**TASK PROMPT:** Lines from the beginning of the entries up to and including the one with "4 oz (497, 465)" must be duplicated word for word; leave out all others.

** Opening GIVEN DATA block **

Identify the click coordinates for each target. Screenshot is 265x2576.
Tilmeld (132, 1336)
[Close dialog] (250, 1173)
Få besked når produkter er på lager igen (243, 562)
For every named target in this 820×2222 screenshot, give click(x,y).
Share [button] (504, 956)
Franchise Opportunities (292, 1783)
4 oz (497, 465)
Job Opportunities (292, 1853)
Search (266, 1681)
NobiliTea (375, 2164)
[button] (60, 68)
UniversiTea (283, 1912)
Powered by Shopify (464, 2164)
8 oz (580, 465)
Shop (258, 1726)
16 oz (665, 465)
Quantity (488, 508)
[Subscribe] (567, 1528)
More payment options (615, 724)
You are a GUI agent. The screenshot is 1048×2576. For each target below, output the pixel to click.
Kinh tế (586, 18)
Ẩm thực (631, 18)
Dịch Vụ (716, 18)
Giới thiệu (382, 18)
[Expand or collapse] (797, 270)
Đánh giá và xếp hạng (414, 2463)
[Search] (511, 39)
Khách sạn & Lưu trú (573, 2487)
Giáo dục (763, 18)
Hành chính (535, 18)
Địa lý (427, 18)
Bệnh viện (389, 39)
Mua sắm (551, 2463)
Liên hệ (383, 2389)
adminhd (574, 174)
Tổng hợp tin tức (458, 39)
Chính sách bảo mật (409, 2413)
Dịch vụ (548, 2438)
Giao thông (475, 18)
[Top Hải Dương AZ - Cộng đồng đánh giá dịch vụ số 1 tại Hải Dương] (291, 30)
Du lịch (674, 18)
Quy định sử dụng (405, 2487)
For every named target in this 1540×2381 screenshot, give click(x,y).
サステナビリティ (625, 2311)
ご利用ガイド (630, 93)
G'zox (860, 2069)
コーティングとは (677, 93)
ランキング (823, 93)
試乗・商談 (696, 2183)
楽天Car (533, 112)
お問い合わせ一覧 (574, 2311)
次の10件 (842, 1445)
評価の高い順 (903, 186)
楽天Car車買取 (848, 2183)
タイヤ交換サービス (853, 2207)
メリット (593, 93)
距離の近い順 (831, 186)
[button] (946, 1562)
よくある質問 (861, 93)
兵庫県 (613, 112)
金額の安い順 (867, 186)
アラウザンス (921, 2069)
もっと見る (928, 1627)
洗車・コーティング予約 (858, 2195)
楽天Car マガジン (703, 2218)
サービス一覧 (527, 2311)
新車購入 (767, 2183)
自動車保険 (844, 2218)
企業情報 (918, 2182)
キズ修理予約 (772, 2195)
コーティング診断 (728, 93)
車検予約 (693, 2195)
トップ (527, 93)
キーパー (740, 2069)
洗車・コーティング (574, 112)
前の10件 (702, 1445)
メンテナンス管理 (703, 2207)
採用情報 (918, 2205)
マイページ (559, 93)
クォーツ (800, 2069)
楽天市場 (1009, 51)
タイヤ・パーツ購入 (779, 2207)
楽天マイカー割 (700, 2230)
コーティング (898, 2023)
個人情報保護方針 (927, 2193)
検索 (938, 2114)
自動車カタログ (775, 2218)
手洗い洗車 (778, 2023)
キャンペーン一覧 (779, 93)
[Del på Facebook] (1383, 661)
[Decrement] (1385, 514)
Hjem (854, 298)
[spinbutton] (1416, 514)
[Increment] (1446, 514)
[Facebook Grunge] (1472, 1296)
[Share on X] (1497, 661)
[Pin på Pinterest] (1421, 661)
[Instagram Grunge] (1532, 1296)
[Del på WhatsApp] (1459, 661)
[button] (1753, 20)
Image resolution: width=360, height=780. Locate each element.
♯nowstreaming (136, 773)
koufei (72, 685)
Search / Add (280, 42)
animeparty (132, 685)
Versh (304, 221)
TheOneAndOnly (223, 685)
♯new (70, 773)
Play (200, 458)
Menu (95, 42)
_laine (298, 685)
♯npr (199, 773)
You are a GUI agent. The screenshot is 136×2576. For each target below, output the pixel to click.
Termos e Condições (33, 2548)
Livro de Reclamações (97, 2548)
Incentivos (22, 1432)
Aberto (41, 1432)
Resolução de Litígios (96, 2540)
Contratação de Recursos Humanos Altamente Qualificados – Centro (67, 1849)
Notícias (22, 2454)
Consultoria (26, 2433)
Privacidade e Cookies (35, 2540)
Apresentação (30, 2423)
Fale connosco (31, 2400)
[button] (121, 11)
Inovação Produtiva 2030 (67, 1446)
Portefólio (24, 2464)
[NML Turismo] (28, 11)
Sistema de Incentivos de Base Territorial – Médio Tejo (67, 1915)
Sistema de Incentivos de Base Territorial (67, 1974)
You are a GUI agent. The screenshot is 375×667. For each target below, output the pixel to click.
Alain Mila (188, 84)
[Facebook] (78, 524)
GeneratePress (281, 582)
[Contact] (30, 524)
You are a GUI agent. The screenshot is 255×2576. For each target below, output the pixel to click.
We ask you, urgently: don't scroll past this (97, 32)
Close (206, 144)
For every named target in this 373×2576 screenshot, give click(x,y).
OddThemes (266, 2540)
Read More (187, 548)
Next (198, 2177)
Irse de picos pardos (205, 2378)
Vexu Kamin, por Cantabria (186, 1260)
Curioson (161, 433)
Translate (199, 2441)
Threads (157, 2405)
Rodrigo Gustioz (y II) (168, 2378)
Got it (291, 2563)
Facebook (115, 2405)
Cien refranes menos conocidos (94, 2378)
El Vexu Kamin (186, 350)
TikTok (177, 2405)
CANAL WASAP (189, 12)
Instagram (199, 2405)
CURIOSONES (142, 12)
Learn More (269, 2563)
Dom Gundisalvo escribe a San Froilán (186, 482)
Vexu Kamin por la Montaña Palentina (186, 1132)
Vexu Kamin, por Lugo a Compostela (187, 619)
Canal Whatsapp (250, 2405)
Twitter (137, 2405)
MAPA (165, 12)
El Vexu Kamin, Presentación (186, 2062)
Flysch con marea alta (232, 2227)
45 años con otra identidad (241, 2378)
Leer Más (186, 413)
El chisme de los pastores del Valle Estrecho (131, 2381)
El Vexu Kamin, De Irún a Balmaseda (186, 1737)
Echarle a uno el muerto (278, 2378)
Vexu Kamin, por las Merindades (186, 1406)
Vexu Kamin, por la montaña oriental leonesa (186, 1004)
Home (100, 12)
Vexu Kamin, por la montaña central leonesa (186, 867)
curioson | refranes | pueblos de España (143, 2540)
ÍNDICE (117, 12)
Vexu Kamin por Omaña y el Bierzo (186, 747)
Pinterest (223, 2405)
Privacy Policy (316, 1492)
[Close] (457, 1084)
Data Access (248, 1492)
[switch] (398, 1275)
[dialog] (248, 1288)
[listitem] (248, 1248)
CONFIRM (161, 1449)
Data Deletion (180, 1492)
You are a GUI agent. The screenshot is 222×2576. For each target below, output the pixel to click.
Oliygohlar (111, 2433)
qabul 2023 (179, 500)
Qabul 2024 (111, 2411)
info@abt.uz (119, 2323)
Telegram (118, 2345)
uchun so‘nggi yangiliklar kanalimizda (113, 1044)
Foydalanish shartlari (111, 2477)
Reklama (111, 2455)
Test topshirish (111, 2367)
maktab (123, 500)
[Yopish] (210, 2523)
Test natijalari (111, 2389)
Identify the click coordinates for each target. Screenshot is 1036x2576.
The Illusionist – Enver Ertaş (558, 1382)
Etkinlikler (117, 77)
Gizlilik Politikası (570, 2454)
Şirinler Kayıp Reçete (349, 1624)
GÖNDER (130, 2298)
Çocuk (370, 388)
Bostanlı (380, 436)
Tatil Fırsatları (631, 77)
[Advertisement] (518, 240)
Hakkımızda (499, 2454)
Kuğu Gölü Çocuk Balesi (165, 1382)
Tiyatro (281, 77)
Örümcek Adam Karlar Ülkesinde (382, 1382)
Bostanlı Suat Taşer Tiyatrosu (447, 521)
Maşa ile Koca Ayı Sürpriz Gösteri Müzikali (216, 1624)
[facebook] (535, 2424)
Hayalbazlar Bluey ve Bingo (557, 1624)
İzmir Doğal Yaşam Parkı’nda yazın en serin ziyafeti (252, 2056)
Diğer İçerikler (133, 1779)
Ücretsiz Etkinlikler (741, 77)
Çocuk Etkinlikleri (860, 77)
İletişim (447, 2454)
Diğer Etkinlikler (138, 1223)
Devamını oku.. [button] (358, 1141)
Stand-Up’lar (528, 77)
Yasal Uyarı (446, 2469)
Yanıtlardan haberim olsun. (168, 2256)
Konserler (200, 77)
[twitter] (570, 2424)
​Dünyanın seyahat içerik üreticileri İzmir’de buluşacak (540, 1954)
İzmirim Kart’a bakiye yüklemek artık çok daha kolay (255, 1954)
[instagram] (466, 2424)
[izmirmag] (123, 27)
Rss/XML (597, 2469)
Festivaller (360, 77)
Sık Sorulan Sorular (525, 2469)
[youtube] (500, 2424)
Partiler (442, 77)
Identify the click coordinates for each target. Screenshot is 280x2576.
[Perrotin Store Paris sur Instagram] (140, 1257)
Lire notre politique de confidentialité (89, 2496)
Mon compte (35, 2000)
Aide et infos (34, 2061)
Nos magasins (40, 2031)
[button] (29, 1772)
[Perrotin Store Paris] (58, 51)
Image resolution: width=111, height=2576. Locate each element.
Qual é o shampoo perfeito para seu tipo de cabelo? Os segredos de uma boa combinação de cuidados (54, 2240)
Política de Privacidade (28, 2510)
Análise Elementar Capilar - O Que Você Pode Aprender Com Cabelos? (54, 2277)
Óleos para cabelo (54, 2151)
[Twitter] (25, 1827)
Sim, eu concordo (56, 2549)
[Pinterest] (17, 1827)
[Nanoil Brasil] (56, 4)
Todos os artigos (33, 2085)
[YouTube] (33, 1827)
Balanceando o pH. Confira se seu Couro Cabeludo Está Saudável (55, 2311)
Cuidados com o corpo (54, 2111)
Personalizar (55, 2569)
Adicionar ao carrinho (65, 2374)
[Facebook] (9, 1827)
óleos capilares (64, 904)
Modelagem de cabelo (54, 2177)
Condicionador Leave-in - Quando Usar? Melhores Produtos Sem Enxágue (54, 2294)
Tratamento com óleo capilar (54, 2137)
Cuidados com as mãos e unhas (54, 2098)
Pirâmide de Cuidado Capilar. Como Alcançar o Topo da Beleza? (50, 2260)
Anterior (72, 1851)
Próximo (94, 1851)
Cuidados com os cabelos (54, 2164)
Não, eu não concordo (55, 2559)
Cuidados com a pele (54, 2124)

** Closing GIVEN DATA block **

**EXERCISE RESPONSE:**
Identify the click coordinates for each target. Screenshot is 265x2576.
Tilmeld (132, 1336)
[Close dialog] (250, 1173)
Få besked når produkter er på lager igen (243, 562)
For every named target in this 820×2222 screenshot, give click(x,y).
Share [button] (504, 956)
Franchise Opportunities (292, 1783)
4 oz (497, 465)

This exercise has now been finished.